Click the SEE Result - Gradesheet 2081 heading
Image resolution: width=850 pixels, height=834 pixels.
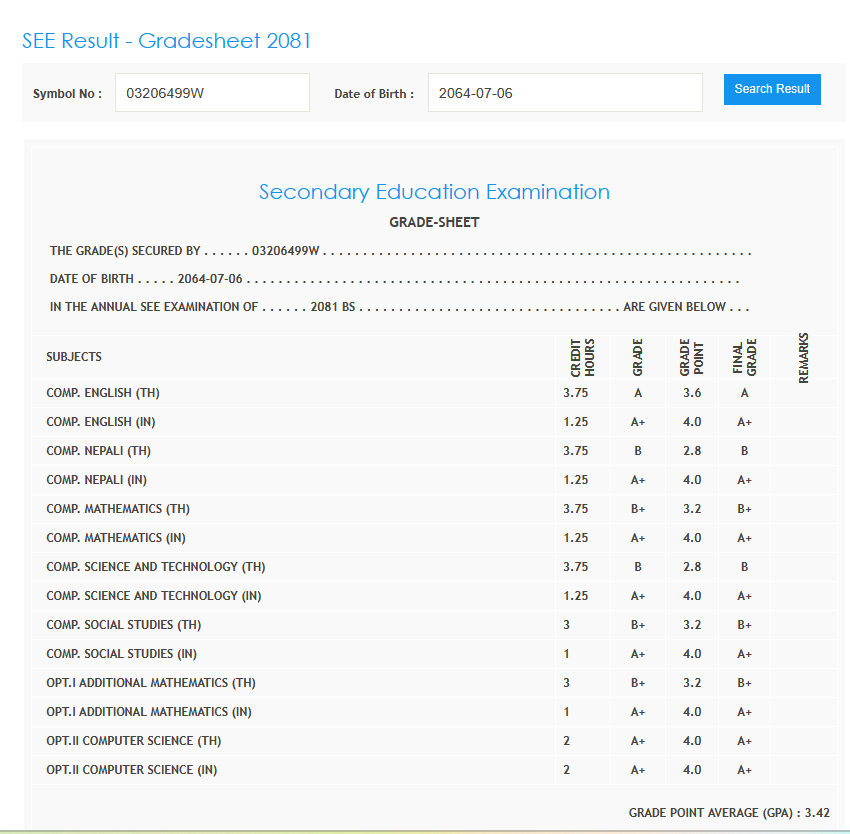tap(167, 41)
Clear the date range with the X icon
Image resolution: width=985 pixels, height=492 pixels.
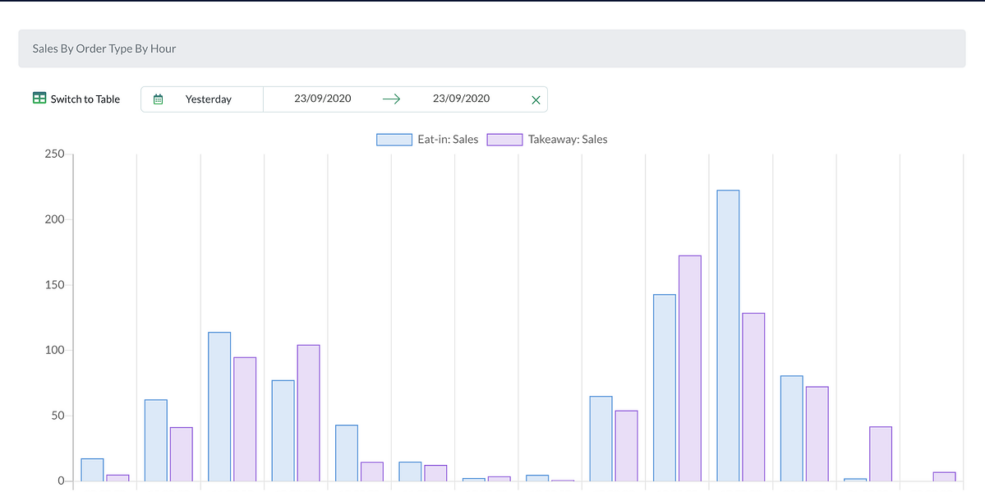535,100
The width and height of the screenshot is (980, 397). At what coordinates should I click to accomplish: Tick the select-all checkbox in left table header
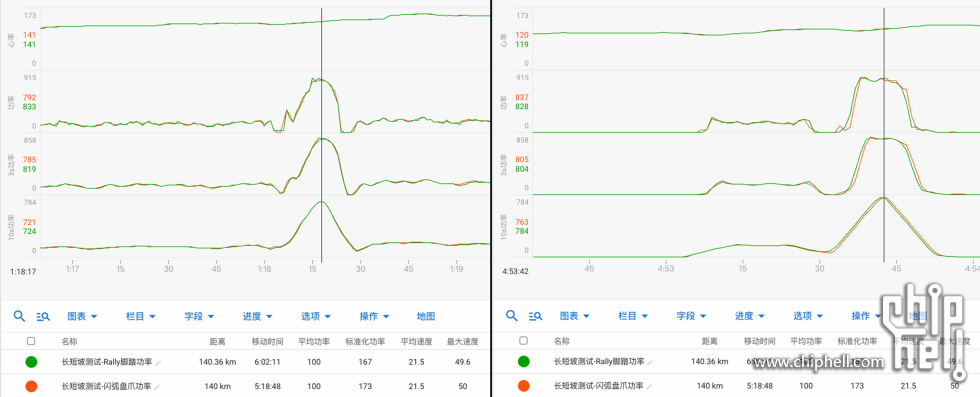point(31,341)
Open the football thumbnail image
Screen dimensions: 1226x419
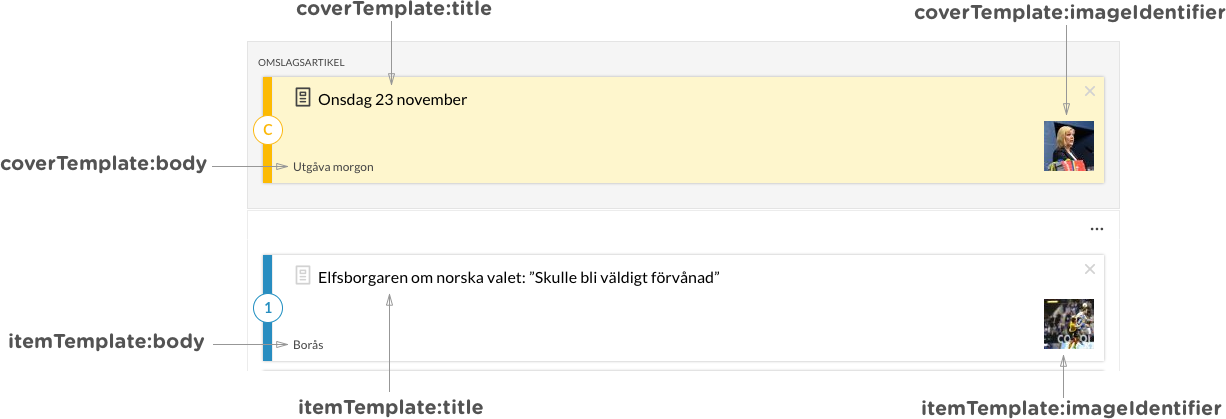(x=1068, y=324)
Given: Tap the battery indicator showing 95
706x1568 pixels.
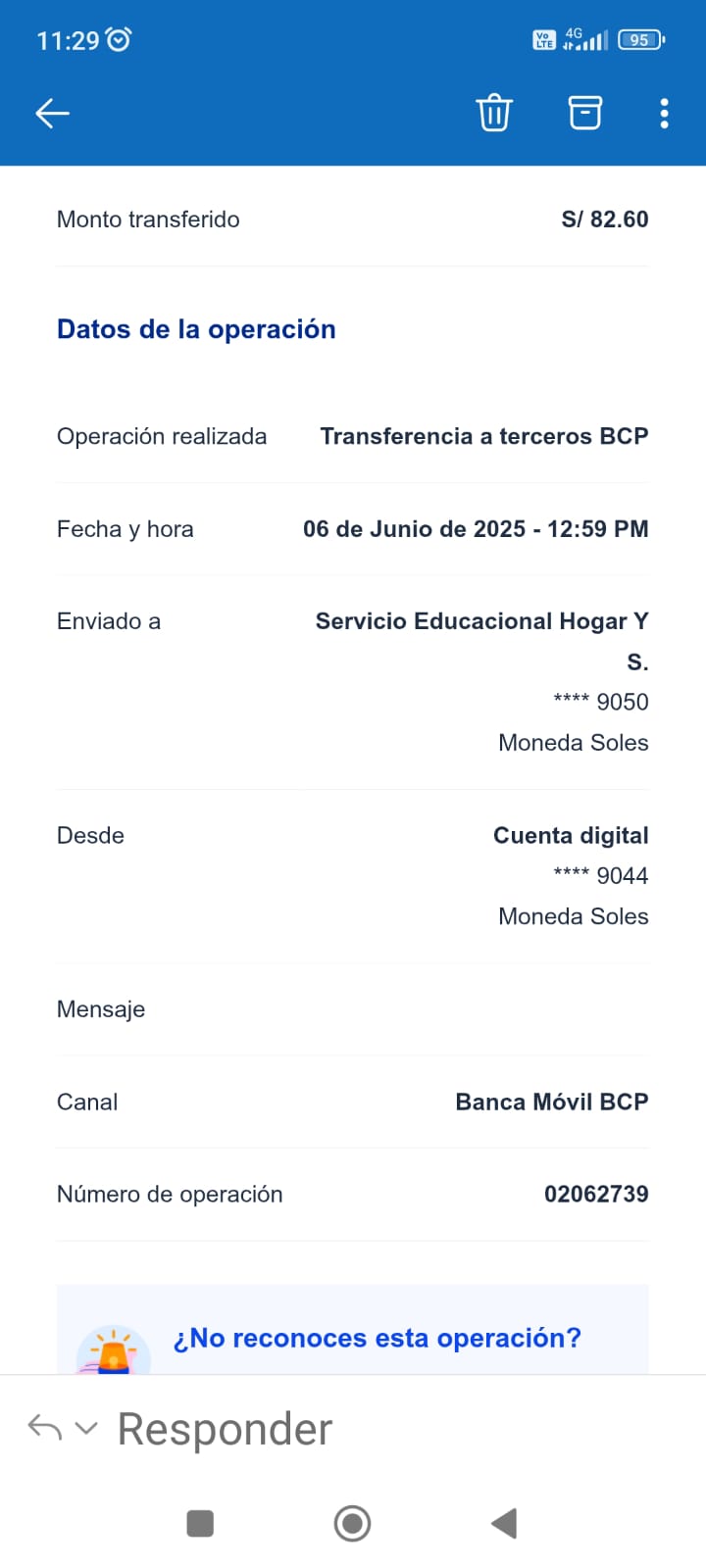Looking at the screenshot, I should coord(640,40).
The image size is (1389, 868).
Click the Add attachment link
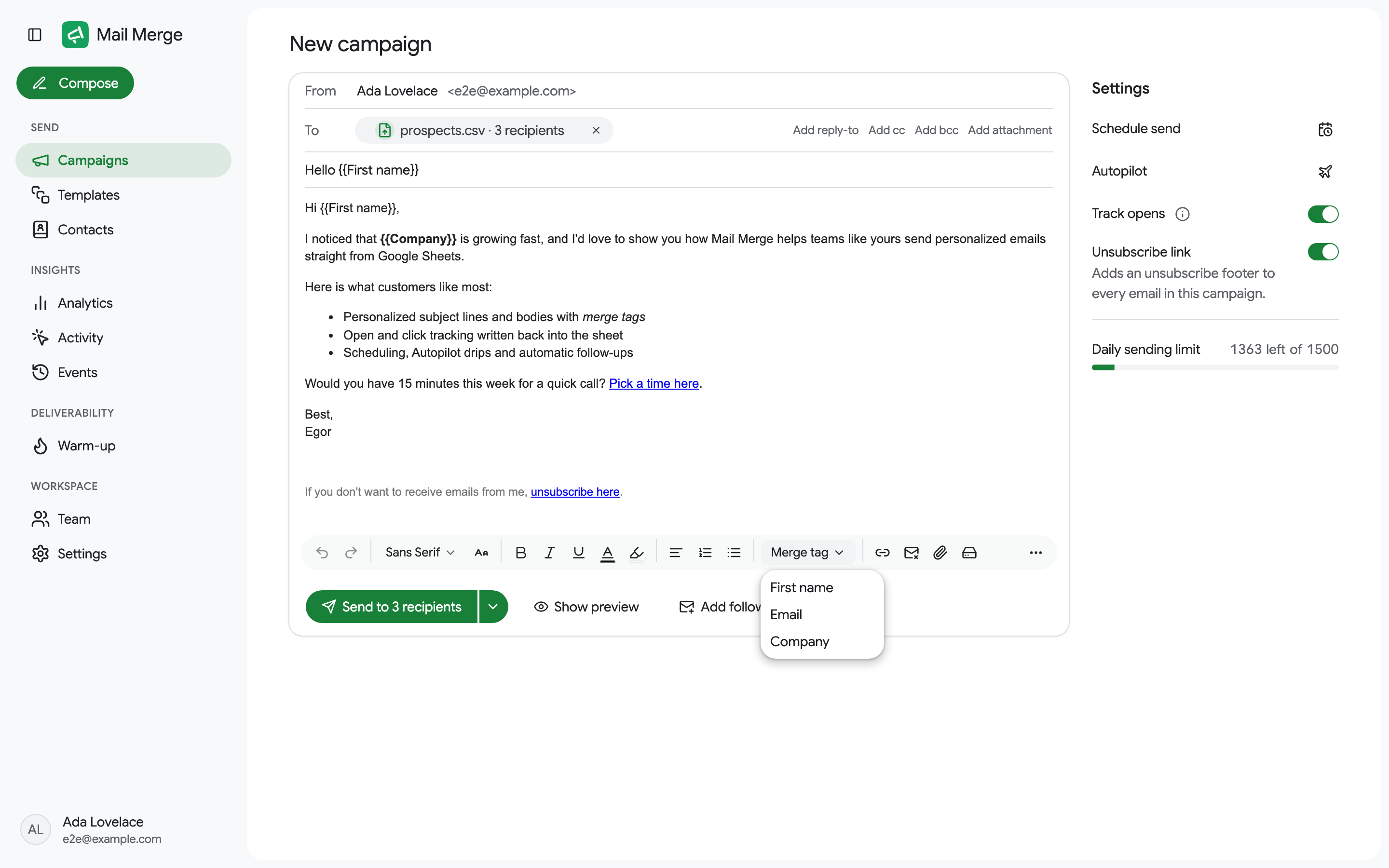(1009, 130)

====================

- [Exercise objective]:
Could you reproduce all of the data above exactly and skip any image?

- [Response]:
Click the SEE Result - Gradesheet 2081 heading
Image resolution: width=850 pixels, height=834 pixels.
tap(167, 41)
Clear the date range with the X icon
Image resolution: width=985 pixels, height=492 pixels.
535,100
The width and height of the screenshot is (980, 397). At what coordinates should I click to accomplish: Tick the select-all checkbox in left table header
point(31,341)
Open the football thumbnail image
Screen dimensions: 1226x419
(x=1068, y=324)
Given: Tap the battery indicator showing 95
706x1568 pixels.
Looking at the screenshot, I should coord(640,40).
The image size is (1389, 868).
Click the Add attachment link
(1009, 130)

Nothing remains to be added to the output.